── GIVEN DATA

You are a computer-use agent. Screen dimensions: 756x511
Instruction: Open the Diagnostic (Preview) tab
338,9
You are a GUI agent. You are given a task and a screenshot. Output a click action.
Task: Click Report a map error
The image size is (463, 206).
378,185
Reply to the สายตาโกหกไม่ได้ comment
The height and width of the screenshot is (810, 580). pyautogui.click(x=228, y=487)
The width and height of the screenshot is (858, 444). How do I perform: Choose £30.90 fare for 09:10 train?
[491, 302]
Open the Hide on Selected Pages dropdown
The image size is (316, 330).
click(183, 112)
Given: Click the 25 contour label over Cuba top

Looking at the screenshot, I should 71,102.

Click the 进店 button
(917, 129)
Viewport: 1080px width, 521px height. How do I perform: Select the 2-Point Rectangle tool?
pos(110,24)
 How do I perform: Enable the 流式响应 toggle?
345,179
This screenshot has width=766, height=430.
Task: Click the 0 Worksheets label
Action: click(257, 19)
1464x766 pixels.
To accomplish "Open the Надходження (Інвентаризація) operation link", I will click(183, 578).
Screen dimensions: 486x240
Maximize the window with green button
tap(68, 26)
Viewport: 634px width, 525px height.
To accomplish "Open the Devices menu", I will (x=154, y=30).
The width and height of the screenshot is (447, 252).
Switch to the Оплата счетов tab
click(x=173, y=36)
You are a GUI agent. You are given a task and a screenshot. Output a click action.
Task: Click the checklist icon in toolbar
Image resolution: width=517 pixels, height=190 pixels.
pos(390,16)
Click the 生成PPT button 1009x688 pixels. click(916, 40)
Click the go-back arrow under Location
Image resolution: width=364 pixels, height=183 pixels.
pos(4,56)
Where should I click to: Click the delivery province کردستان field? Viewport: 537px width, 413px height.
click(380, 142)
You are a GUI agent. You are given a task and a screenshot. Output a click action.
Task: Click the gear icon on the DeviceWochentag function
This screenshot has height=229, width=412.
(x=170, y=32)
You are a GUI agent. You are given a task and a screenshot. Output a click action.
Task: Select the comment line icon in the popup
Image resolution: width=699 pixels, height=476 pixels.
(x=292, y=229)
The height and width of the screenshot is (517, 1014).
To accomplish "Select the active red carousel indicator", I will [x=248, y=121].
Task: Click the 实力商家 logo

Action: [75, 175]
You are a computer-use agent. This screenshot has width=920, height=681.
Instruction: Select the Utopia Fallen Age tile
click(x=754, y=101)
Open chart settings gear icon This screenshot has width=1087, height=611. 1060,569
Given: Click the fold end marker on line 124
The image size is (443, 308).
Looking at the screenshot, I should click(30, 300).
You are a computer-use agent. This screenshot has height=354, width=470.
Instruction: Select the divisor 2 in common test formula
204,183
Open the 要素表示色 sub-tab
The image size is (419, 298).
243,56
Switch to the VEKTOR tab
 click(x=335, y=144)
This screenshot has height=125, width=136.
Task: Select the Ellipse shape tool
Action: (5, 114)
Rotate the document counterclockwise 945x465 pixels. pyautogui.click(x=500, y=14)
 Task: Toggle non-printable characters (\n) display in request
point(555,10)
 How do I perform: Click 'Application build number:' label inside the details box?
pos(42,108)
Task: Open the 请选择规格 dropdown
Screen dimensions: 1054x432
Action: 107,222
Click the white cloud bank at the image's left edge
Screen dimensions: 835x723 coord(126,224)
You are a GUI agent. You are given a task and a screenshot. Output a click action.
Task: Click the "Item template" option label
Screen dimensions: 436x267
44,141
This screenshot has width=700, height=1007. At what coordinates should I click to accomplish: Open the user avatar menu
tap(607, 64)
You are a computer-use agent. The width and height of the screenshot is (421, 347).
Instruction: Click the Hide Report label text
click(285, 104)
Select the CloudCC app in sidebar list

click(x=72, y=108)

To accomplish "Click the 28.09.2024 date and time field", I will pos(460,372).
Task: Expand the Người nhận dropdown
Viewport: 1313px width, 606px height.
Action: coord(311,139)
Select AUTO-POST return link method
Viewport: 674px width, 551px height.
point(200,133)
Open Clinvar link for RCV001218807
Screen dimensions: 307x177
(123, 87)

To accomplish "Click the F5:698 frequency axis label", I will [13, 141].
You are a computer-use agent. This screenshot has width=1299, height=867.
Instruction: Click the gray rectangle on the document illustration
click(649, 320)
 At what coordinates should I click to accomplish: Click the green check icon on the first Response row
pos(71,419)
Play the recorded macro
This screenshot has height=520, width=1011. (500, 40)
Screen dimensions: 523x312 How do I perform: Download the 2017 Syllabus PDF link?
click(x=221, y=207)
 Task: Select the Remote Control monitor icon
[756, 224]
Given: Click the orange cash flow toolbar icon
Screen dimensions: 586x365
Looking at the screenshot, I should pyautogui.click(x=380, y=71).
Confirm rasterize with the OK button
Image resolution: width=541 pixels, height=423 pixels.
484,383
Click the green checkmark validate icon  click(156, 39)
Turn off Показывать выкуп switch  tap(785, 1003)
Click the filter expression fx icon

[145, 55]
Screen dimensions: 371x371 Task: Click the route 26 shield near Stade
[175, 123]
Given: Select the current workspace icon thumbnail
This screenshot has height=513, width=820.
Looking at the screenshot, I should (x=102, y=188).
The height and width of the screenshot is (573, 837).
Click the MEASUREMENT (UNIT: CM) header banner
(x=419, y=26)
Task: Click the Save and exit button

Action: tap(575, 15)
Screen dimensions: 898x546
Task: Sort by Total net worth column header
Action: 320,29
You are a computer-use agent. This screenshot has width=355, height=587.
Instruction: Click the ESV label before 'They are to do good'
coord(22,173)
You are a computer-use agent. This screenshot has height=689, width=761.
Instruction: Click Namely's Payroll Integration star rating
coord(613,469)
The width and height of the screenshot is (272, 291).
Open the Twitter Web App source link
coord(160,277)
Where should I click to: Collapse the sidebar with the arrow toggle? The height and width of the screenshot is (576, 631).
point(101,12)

────

§ **WORK INSTRUCTIONS**
Only lines holding the word "computer" are wanted; copy each one from the listing.

§ **TASK OUTPUT**
You are a computer-use agent. Screen dimensions: 756x511
You are a computer-use agent. This screenshot has width=920, height=681.
You are a computer-use agent. This screenshot has height=354, width=470.
You are a computer-use agent. The width and height of the screenshot is (421, 347).
You are a computer-use agent. This screenshot has width=1299, height=867.
You are a computer-use agent. This screenshot has width=355, height=587.
You are a computer-use agent. This screenshot has height=689, width=761.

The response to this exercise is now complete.